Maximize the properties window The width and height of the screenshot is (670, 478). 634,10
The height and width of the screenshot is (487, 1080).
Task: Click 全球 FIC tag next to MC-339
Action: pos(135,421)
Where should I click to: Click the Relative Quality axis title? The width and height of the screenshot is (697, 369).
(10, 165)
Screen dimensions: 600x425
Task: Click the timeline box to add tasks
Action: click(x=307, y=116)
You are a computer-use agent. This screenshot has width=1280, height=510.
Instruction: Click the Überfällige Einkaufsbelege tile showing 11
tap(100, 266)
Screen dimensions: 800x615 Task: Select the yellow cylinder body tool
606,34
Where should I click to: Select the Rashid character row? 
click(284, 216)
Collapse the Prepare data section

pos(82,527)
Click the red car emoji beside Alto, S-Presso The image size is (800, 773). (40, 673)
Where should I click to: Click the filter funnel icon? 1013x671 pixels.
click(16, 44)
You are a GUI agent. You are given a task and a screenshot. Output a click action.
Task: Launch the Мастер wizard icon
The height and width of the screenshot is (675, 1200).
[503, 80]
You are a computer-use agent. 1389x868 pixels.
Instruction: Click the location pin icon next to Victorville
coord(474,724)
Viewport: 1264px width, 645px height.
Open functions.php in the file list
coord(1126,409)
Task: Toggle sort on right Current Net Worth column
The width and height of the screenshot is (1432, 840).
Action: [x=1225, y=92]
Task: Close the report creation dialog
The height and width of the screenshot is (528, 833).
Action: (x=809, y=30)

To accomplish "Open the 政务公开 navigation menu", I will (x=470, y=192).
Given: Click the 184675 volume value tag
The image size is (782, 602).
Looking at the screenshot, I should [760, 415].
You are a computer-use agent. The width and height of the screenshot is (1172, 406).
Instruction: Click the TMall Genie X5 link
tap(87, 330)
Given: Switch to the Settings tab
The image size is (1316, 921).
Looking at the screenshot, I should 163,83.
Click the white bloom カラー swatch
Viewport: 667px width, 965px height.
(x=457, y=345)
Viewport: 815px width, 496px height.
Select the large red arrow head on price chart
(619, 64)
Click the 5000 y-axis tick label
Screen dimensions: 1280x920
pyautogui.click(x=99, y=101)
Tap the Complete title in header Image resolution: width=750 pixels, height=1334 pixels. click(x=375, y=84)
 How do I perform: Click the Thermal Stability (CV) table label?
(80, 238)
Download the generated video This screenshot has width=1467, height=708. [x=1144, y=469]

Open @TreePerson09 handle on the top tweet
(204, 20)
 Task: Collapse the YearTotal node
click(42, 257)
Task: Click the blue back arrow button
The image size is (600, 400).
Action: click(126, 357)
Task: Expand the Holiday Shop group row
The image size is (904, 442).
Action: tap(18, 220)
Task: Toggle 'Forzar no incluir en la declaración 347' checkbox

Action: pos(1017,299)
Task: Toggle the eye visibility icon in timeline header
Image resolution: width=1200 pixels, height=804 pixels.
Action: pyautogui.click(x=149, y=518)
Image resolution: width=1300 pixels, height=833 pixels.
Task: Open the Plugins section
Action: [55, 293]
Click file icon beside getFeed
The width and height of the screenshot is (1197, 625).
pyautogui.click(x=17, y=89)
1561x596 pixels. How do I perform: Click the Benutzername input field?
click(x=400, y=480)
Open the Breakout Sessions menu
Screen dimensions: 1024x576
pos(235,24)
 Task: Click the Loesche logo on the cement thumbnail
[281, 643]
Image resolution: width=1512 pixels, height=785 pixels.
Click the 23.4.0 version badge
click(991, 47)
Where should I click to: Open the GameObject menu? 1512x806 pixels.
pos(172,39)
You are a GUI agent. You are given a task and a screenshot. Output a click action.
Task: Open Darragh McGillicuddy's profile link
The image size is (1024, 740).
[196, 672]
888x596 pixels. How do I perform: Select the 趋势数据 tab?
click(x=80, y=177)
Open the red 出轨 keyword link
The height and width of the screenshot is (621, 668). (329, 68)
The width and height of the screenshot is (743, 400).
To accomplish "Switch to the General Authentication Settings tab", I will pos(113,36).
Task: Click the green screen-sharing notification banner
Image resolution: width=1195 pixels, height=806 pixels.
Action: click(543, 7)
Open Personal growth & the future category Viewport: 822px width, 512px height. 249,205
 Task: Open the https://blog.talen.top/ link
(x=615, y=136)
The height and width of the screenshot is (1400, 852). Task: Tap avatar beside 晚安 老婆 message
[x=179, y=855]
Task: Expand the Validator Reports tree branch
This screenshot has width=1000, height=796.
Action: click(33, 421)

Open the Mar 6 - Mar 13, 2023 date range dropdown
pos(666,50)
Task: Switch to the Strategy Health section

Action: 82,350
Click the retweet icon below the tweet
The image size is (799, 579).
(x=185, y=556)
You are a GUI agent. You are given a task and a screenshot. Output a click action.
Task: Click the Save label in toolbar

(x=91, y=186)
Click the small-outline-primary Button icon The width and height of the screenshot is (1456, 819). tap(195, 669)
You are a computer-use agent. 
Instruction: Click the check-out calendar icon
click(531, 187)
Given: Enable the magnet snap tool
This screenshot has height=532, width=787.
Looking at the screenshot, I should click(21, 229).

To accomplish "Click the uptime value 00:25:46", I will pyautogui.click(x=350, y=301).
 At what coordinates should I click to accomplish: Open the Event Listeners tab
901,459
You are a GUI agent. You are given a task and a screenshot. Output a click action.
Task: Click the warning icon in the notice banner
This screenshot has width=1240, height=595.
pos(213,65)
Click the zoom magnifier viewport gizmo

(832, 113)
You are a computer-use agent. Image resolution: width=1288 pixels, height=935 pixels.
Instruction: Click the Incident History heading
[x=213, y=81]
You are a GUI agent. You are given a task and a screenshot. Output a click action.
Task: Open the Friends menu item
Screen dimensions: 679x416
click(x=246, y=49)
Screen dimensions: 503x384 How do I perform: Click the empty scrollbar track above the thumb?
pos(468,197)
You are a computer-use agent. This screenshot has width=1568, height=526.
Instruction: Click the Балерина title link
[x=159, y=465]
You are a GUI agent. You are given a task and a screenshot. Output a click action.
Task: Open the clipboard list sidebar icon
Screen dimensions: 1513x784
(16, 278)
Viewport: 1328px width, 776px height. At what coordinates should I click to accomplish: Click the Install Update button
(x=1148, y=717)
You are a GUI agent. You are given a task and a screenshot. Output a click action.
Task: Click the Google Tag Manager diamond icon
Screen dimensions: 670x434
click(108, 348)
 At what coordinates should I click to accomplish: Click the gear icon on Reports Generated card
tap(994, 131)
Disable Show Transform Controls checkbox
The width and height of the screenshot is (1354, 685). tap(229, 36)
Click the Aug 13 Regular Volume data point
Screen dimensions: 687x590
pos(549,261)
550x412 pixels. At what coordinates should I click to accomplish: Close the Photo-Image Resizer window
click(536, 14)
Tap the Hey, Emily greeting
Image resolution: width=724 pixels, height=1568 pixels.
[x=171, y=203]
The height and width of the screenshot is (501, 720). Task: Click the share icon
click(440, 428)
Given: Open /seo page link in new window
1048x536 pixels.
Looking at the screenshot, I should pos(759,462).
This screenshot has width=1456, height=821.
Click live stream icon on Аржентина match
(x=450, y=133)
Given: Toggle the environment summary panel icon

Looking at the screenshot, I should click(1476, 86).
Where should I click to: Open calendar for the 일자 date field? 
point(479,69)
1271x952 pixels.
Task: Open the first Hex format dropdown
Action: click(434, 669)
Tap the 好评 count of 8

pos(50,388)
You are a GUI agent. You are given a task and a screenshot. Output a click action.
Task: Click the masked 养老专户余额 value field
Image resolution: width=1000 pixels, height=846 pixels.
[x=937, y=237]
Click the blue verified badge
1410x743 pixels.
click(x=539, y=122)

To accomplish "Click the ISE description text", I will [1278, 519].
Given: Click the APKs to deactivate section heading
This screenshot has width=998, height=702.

────

--- Exercise aim ---
Out of the entries above, write out only the lines between the line holding "Tap the Complete" and the line holding "Download the generated", inclusive, each exactly as given.

--- Written solution ---
Tap the Complete title in header Image resolution: width=750 pixels, height=1334 pixels. click(x=375, y=84)
 How do I perform: Click the Thermal Stability (CV) table label?
(80, 238)
Download the generated video This screenshot has width=1467, height=708. [x=1144, y=469]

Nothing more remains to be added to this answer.